Work task
Using the listing below, say how many lines have the string "toolbar" in them, giving the number alone.

::: Stored data

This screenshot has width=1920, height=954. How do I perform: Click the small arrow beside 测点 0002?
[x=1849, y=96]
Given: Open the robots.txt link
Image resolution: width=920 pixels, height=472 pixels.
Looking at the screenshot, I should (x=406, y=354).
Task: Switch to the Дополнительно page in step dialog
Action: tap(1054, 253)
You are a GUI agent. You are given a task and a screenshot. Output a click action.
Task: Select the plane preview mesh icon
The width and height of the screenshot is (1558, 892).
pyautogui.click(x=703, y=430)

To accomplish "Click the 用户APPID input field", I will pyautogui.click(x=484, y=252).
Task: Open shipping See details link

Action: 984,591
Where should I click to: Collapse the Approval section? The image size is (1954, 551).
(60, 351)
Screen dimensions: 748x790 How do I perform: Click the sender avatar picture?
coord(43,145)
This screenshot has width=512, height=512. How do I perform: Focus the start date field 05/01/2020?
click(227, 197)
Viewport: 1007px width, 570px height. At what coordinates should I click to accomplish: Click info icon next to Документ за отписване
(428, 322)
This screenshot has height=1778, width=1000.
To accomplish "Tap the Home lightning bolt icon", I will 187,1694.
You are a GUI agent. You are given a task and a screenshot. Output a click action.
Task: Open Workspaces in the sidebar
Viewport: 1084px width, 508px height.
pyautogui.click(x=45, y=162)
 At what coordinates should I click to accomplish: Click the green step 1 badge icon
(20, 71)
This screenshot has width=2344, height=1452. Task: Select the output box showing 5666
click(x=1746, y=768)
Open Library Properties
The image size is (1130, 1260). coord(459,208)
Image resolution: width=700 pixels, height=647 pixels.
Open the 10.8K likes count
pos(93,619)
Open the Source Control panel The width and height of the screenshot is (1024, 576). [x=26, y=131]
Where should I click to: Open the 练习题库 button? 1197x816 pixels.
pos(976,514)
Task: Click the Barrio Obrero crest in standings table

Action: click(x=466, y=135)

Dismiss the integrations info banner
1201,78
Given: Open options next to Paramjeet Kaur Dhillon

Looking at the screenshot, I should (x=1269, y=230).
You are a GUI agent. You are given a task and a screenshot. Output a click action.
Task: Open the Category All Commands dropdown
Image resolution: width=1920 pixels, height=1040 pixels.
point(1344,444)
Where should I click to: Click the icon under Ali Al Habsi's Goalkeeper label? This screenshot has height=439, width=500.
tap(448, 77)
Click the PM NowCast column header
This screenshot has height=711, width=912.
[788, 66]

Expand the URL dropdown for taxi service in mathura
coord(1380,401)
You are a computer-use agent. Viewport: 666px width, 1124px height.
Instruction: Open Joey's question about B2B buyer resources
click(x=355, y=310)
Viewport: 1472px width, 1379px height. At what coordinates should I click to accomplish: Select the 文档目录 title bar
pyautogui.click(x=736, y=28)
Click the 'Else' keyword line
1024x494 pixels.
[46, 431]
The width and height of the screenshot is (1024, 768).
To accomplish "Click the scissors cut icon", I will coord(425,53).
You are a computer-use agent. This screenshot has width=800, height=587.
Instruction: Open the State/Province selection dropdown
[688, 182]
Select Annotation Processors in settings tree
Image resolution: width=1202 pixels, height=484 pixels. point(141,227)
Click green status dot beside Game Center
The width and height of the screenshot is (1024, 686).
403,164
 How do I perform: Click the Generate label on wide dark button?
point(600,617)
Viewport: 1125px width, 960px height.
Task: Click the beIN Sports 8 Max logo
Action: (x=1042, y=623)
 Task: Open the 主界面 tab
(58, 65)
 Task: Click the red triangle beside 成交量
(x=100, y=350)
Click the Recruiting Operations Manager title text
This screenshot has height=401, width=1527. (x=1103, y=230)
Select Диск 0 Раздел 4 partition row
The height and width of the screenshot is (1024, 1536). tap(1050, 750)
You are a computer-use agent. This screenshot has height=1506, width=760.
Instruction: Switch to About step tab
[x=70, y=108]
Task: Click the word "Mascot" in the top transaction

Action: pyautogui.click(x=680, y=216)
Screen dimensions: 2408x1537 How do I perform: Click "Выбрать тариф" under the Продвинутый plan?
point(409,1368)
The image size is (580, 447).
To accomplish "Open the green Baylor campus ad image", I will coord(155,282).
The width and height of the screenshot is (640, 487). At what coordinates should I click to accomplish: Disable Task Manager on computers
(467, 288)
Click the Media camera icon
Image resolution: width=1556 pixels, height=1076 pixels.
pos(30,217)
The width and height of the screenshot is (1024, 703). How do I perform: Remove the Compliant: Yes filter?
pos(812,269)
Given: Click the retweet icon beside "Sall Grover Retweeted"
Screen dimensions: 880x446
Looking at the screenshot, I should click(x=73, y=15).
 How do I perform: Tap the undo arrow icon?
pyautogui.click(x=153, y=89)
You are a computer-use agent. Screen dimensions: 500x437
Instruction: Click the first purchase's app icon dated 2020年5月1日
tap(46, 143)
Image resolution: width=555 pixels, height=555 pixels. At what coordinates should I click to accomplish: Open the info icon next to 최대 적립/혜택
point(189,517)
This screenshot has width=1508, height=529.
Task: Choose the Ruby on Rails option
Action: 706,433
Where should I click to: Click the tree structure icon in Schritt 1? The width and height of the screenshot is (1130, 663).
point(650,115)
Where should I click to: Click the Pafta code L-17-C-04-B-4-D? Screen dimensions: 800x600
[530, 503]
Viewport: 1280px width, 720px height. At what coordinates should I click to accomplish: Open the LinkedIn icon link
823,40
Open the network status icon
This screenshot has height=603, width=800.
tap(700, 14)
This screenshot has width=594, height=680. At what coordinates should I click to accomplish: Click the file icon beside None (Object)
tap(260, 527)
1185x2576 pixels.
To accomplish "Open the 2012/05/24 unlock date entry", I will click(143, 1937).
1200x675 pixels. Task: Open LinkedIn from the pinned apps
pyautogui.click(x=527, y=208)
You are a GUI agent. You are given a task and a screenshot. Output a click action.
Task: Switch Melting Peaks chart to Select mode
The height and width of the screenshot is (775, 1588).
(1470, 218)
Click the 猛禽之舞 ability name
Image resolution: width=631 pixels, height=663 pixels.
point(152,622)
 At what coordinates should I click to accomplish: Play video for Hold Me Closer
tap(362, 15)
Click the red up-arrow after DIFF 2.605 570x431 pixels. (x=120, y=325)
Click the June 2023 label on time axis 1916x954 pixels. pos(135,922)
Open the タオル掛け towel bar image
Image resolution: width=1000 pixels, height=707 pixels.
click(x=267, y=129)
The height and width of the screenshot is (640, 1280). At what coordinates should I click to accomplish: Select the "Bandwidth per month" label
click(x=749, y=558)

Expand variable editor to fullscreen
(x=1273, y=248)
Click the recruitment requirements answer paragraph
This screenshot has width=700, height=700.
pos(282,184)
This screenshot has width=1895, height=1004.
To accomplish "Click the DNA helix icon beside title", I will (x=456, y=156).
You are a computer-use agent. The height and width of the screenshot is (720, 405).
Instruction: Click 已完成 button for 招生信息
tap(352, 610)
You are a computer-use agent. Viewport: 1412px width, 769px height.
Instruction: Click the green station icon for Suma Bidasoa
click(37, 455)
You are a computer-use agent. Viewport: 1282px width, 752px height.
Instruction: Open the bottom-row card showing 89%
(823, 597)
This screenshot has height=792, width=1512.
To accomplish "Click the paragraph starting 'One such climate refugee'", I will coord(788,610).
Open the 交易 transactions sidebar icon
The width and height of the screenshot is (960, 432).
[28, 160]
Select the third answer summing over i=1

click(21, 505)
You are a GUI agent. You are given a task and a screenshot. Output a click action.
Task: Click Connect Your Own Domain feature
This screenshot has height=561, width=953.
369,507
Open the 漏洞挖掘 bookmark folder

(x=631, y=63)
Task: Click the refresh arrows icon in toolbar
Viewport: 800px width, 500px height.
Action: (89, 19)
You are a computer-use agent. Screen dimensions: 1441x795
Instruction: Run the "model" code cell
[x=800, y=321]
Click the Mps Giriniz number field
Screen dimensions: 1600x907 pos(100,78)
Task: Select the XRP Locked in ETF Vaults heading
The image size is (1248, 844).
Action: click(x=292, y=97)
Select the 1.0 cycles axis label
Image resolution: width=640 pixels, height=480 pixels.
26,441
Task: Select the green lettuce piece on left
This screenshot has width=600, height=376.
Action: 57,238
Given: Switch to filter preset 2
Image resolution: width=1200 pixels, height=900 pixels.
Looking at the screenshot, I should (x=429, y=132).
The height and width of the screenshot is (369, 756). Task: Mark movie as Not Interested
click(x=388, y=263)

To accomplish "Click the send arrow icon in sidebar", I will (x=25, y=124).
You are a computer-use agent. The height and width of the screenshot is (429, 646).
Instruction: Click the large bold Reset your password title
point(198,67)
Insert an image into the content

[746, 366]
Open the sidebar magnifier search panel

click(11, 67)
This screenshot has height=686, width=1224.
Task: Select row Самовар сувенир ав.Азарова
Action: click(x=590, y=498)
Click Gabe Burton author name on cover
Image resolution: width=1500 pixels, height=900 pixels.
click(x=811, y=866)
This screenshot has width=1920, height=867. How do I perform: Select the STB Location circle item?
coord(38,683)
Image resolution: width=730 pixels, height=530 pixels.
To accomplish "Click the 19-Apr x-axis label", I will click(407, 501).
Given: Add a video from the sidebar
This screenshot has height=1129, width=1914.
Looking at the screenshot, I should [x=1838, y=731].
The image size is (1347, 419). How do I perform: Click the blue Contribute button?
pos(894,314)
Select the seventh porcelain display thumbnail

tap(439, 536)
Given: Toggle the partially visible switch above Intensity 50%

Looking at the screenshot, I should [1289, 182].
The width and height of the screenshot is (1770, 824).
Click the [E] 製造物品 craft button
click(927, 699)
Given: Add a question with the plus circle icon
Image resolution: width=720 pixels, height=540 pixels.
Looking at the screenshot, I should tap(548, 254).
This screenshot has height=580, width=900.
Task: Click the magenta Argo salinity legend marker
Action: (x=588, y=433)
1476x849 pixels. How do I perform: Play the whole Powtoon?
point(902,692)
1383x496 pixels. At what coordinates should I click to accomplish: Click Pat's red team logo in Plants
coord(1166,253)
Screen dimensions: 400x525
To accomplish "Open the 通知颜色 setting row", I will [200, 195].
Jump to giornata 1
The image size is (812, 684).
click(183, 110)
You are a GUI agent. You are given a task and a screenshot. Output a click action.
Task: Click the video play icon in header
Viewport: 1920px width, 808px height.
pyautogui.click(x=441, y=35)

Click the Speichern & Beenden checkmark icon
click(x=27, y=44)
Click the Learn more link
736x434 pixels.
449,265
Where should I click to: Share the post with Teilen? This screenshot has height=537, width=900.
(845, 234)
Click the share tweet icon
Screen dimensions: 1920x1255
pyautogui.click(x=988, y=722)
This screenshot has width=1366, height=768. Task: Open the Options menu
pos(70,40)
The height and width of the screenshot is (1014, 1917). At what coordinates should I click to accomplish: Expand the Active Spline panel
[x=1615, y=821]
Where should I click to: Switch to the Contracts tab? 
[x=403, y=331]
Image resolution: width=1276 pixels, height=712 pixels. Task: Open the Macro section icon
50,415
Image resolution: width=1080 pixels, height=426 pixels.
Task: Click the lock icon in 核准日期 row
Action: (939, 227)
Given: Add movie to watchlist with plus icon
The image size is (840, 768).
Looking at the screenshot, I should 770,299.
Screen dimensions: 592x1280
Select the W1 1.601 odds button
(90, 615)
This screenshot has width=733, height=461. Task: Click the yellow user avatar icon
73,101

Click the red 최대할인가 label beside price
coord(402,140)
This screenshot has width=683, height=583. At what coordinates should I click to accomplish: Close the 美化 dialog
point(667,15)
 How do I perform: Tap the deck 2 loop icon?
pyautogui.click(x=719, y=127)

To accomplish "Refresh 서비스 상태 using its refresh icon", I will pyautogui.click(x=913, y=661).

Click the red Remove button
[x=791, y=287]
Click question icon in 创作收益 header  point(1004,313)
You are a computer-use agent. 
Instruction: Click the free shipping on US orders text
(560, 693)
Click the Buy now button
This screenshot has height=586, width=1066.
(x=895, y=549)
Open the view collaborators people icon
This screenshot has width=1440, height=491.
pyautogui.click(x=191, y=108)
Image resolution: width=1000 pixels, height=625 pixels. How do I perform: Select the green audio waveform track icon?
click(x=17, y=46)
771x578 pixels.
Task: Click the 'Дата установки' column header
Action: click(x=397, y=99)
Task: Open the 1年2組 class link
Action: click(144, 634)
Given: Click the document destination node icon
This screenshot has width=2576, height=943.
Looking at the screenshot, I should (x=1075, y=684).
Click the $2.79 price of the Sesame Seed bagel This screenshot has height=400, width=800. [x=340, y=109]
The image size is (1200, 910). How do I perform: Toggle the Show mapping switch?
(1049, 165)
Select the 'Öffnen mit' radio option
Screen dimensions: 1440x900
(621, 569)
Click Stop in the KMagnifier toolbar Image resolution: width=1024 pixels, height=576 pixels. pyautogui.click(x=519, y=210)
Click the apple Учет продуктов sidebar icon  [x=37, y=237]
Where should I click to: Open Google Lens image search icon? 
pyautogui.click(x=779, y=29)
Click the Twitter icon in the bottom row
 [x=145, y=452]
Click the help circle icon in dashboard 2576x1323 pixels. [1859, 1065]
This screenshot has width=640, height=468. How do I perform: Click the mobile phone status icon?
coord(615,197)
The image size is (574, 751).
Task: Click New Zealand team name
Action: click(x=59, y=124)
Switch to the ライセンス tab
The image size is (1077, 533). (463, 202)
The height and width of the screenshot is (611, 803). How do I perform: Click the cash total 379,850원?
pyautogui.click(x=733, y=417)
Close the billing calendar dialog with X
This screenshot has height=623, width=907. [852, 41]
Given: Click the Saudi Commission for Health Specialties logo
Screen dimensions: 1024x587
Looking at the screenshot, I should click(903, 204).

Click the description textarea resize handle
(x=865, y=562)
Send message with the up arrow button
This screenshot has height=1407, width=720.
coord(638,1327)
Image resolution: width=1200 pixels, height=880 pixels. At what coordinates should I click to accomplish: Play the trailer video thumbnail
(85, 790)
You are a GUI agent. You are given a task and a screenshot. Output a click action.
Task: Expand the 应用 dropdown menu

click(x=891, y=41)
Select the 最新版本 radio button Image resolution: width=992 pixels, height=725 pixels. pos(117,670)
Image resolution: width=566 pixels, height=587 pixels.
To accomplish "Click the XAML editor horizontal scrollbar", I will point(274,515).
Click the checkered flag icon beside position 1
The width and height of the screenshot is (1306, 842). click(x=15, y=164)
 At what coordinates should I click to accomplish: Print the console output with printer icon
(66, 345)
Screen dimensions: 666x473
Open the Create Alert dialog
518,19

::::::

Finished task
2